Comparing the Perceived Orgasm Satisfaction and Responses to Orgasmic Difficulty of Heterosexual, Bisexual and Homosexual Women in New Zealand
Introduction: This research will aim to compare the orgasmic satisfaction, orgasm difficulty and perceived partner response to orgasm difficulty women in New Zealand with different sexual orientations. The study uses a non-probability based convenience sampling in the form of an online self-report survey to gather information.
Methods: The sample consisted of 667 women aged from 18 to 76 years old who identified as heterosexual, homosexual or bisexual. A Kruskal-Wallis was conducted to compare all three sexual orientation groups and orgasm satisfaction, orgasm difficulty and partner response to orgasm difficulty. More specific Mann-Whitney U tests followed these to see exactly where the differences lie between the groups.

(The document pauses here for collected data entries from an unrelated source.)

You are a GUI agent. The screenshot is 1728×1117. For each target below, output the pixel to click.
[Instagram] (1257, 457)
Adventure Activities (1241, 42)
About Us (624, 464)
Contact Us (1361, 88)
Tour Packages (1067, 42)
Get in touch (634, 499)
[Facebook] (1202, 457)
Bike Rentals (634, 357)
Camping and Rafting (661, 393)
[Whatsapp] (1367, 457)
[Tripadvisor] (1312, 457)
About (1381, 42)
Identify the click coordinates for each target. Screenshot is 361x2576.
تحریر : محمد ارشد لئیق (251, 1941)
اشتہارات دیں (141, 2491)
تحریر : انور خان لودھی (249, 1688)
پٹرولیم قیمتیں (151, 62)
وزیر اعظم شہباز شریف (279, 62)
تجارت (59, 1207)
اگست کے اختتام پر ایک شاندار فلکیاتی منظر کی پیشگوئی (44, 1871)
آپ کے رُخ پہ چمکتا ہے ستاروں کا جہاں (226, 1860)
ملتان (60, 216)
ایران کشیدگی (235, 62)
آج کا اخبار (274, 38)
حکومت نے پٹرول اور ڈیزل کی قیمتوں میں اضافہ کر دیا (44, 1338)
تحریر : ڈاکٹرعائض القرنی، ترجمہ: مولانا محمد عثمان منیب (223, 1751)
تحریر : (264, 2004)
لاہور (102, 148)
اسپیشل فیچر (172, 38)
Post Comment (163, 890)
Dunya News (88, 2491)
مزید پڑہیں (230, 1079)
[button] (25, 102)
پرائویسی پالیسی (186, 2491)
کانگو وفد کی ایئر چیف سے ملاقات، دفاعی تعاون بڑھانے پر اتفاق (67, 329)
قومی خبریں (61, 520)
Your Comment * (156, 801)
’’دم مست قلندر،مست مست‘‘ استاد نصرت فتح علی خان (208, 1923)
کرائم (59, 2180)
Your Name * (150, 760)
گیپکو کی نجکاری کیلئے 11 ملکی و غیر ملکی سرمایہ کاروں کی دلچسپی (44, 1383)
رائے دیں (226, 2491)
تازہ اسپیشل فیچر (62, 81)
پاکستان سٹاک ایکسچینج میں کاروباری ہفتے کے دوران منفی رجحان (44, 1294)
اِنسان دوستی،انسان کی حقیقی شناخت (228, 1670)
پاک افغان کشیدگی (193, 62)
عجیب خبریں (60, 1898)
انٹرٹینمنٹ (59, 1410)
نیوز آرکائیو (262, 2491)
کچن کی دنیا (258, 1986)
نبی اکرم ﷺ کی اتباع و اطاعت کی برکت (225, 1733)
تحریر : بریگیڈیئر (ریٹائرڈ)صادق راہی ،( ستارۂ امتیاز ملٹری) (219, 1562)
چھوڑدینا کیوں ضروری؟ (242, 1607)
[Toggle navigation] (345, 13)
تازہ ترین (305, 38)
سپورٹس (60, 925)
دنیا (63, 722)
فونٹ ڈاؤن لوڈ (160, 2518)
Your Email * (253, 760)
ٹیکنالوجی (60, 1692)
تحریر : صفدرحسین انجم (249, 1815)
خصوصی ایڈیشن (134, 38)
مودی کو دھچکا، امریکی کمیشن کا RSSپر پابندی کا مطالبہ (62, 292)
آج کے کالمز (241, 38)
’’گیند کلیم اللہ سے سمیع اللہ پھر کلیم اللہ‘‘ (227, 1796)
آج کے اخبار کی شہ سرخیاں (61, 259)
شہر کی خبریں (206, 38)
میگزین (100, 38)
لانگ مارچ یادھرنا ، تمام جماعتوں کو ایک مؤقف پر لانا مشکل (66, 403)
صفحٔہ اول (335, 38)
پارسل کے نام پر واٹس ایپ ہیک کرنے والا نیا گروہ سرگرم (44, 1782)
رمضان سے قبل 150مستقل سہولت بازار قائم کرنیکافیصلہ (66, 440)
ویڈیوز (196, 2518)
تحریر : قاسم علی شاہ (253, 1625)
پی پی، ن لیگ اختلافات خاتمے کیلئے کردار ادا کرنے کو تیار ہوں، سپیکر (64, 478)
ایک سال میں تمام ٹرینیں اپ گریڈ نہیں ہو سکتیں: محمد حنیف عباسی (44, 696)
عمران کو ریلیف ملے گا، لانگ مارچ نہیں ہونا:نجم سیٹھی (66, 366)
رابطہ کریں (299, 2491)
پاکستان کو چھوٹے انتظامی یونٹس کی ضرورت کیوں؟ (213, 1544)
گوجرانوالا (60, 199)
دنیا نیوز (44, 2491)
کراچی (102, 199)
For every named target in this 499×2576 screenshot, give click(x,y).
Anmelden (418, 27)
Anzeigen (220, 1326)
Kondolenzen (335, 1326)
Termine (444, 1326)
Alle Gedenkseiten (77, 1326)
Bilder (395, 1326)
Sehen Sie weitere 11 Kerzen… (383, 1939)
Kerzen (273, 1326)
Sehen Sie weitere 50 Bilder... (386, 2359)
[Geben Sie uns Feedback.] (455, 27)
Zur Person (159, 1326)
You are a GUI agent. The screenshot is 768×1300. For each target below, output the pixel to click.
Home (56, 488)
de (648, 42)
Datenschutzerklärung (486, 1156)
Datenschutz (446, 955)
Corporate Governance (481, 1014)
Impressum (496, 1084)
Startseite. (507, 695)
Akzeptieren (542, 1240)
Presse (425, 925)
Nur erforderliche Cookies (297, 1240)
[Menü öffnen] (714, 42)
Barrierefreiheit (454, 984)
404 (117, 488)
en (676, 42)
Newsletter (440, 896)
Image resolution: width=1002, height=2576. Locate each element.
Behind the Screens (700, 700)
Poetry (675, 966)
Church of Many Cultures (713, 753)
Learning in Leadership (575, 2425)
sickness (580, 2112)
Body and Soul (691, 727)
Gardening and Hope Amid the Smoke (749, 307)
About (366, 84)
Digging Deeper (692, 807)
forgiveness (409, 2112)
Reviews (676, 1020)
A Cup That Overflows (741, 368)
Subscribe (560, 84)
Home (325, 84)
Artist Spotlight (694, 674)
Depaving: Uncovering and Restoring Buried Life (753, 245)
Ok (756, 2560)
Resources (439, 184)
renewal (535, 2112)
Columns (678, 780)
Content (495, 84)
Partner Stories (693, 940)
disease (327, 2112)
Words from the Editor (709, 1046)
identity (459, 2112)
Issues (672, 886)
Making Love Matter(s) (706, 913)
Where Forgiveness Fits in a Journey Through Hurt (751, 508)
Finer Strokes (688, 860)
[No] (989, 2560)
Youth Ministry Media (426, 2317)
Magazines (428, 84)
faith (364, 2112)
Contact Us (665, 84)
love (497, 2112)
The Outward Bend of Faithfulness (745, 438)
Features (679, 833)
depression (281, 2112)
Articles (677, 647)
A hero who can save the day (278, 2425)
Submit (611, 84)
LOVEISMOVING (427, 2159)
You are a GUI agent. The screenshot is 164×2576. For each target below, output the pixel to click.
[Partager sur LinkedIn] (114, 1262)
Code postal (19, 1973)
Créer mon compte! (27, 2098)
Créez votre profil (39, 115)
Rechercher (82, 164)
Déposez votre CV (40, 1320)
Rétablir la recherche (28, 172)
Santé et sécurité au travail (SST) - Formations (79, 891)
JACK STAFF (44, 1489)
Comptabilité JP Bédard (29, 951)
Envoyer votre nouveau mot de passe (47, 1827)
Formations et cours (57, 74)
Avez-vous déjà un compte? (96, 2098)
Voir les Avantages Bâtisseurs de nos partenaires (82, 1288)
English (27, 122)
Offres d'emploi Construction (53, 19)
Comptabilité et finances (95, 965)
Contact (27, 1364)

Results: There were no significant differences in orgasm satisfaction between the different sexual orientations. Significant differences in partner response to difficulty and orgasmic difficulties were observed across the different sexual orientation groups. Bisexual women reported the highest level of personal distress to orgasm difficulty, and both heterosexual and bisexual women reported higher levels of perceived partner distress to orgasm difficulty compared to homosexual women.
Conclusion: This study contains several limitations; however, this study provides novel research into women of different sexual orientations and orgasm satisfaction, orgasm difficulty and perceived partner distress to orgasm difficulty.